**Listed records**
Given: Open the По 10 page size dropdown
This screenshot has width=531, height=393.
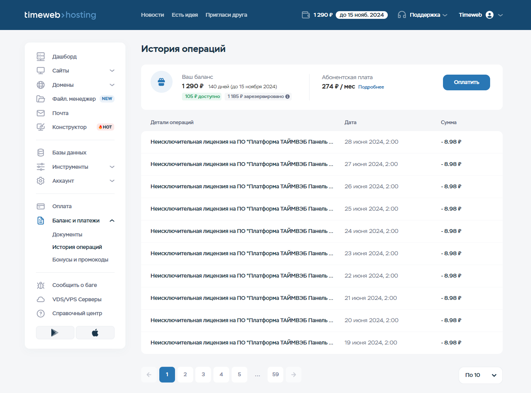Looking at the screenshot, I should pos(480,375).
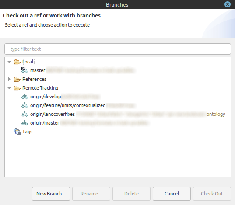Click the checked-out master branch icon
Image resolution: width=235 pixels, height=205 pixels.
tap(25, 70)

---

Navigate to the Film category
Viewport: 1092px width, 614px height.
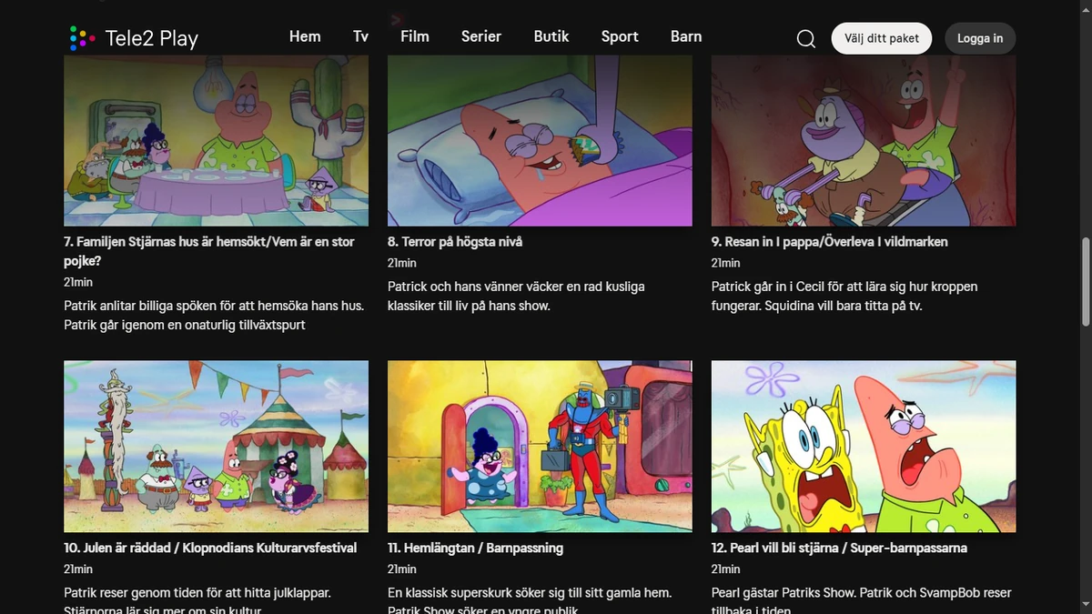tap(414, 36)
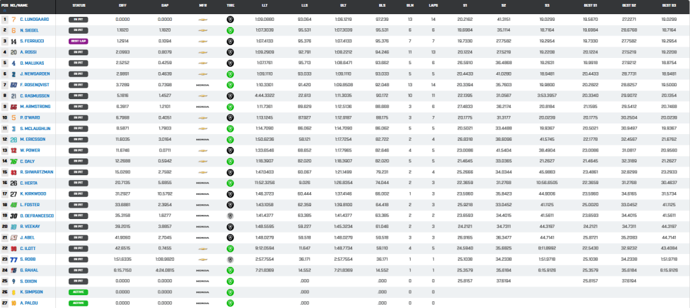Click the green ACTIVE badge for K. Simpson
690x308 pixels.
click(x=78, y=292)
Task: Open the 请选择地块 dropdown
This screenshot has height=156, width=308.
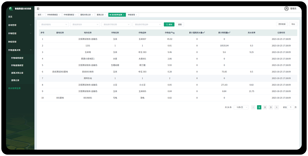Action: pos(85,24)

* * *

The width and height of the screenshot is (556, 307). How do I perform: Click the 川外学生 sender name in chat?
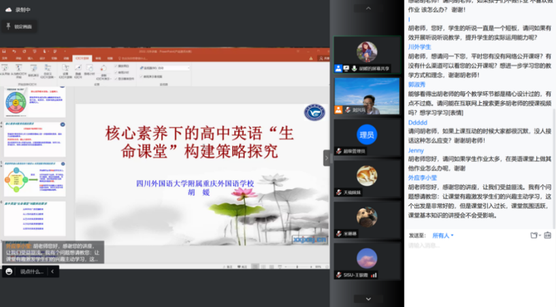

**The problem**
Reproduce everything from the line containing "Given: Open the По 10 page size dropdown" down to the line containing "tap(25, 70)", including both of those lines, and omit the pictures.

**Response**
Given: Open the По 10 page size dropdown
This screenshot has width=531, height=393.
Looking at the screenshot, I should pos(480,375).
Click the checked-out master branch icon
Image resolution: width=235 pixels, height=205 pixels.
tap(25, 70)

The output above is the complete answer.